Soft assignments. Overlapping bells. Probabilistic nuance.
But today's contestant?
They walk in with a ruler, a clipboard, and a very specific vision of how things should be organized.
Please welcome Hierarchical Clustering — the algorithm that doesn't just find clusters. It builds a family tree.


📈 Hierarchical Clustering ”The Family Tree Builder”
Most clustering algorithms need one thing upfront: tell me how many clusters you want.
K-Means? "How many groups?"
GMM? "How many bells?"
Hierarchical Clustering doesn't ask that question.
Instead, it says: "Let me show you the structure of the data at every level — and you decide where to cut."
It builds a full hierarchy of clusters, from the bottom up (or top down), and hands you a visual map of how everything connects.
That map is called a dendrogram. More on that in a second.

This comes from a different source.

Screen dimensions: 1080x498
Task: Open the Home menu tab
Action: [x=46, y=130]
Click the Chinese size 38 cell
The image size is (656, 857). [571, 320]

Hierarchical Clustering is an unsupervised learning algorithm that builds a tree-like structure of clusters by progressively merging the closest data points. The result is a dendrogram — a visual map of how everything connects, where you decide how many clusters you want by choosing where to "cut" the tree.

🧠 Play By Play: How Hierarchical Clustering Works
There are two flavors. Today we're covering the most common one: Agglomerative (bottom-up).
1️⃣ Start With Every Point As Its Own Cluster
At the very beginning, every single data point is its own cluster.
100 data points? 100 clusters.
Lonely, but organized.
2️⃣ Find The Two Closest Clusters And Merge Them
The algorithm looks at every pair of clusters and asks: "Who's closest?"
Whatever two clusters are nearest to each other, they merge into one.
Now you have 99 clusters.
3️⃣ Repeat
Find the next two closest. Merge them.
98 clusters.
Keep going.
4️⃣ Until Everything Is One Big Cluster
Eventually, every data point has been merged into a single cluster.
The algorithm is done — but the real output isn't the final cluster. It's the entire history of mergers.
That history is the dendrogram.
5️⃣ Read The Dendrogram, Pick Your Cut
A dendrogram is a tree diagram that shows every merge that happened, from the first (closest points) to the last (everything combined).
The height of each branch tells you how far apart those clusters were when they merged.
You pick a horizontal line to "cut" the tree — and wherever you cut, that's your clusters.
Cut high → fewer, broader clusters.
Cut low → more, granular clusters.
No need to decide upfront. The data shows you the options.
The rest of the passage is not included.